3) Don’t scrimp on socks – people often focus on the shoe and neglect the type of sock, but ill-fitting socks are one of the main causes of blisters. Blisters sound minor but they can have a massive impact on your performance as they can be very painful. While we would usually recommend a cotton sock for everyday wear because they are breathable, they are not the best material for running as they absorb moisture. A damp foot increases the risk of painful blisters. Go for a specific running sock made from a material which will help wick away sweat. Make sure the sock fits properly so it isn’t bunching or too tight on your toes.

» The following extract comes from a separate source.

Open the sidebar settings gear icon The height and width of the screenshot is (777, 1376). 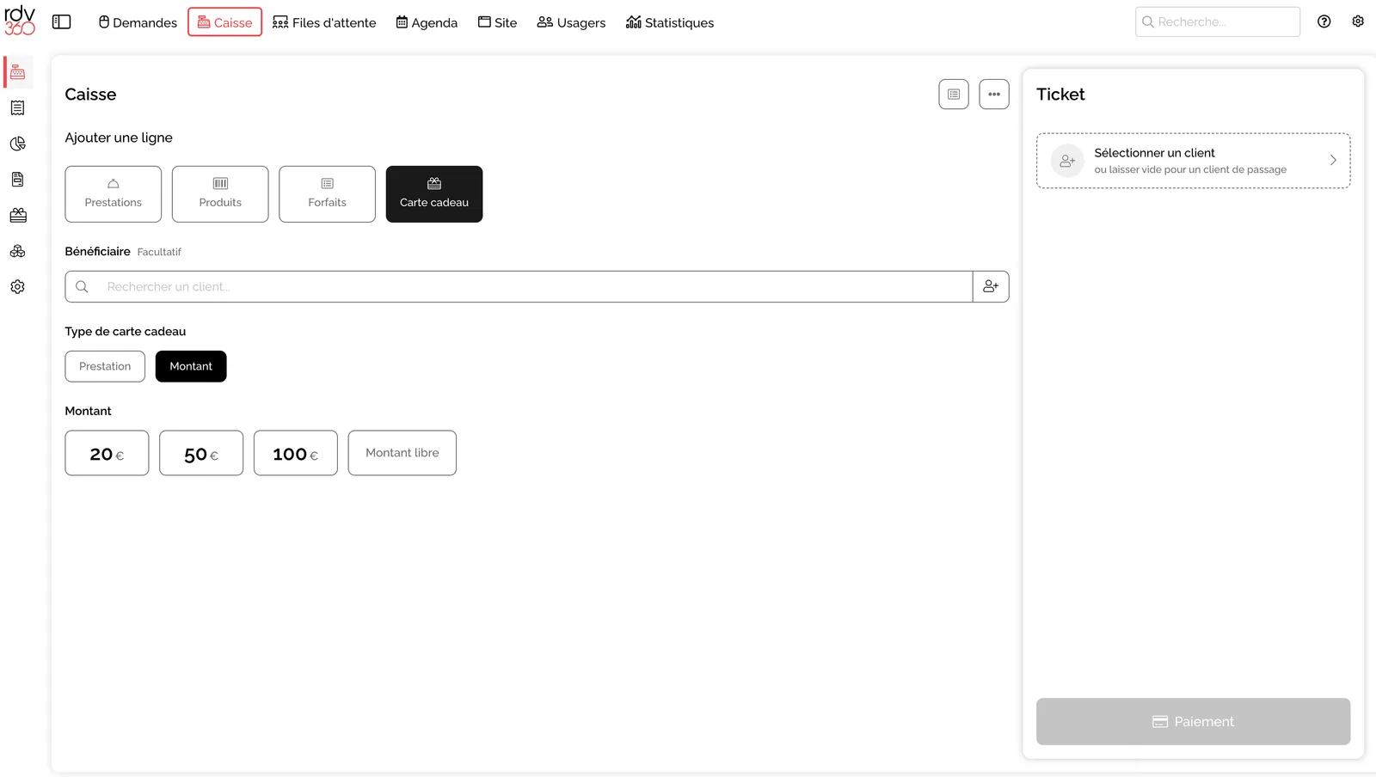[18, 287]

4) Know how to keep your feet dry to avoid athlete’s foot – it’s called athlete’s foot for a reason, as it does tend to affect people who do a lot of exercise. Athlete’s foot is a fungal infection which is most likely to occur if your feet regularly experience damp, warm conditions – common if you’re running! It tends to affect between the toes but can appear on any part of the foot. Look out for persistent flaking, red skin. This can look either wet or dry; both are forms of athlete’s foot. You can get over-the-counter remedies, including treatments that specify they only need to be applied once – this tends to be the most convenient solution as often people forget to apply other treatments regularly, which can mean they are not as effective.

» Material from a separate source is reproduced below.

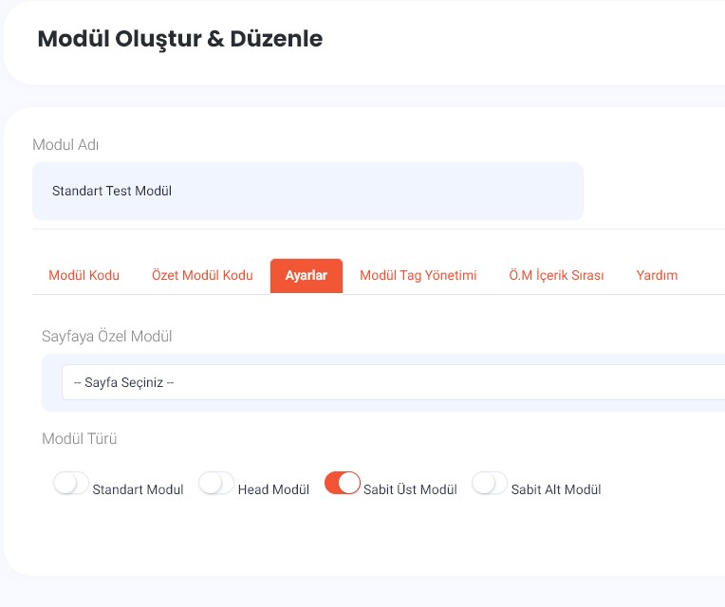Click the Modül Oluştur & Düzenle page heading

(179, 39)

5) Don’t run through pain – if you experience frequent and ongoing pain in your feet, ankles and legs when you run, this could be a sign that your footwear isn’t right or you have a musculoskeletal issue in your lower limbs that needs looking at. Don’t run through pain as this can cause long-term damage. See a podiatrist who will be able to diagnose the issue and advise on treatment.

6) Stretch those lower limbs – general calf and lower limb stretching should be an integral part of your training programme when warming down. This helps with ensuring you allow them to recover as well as help prevent tears and localised damage.

Matthew and his team of 65 podiatrists are part of the 1000-strong London Marathon Medical Team who will be on hand at the finish line on The Mall on 22nd April providing expert care to runners.

Matthew says: “It’s a really wonderful experience being part of the London Marathon and one of the most exciting aspects of the event for us as podiatrists is that you just don’t know what problem or condition is going to be presented to you. What you know for sure though is that those feet are going to be sore after running 26.2 miles around the capital.”

“Over the years I’ve been volunteering at the London Marathon I’ve seen and treated a variety of foot problems, for example, nails that have come off, a blister that covered almost the entire sole of a foot, cramps, fractures, strains, tears, plus general aches and pains. Without doubt the most rewarding thing is seeing podiatrists doing what they do best – getting people back on their feet and able to make those few steps from the medical tents to the family ‘meet and greet’ area”.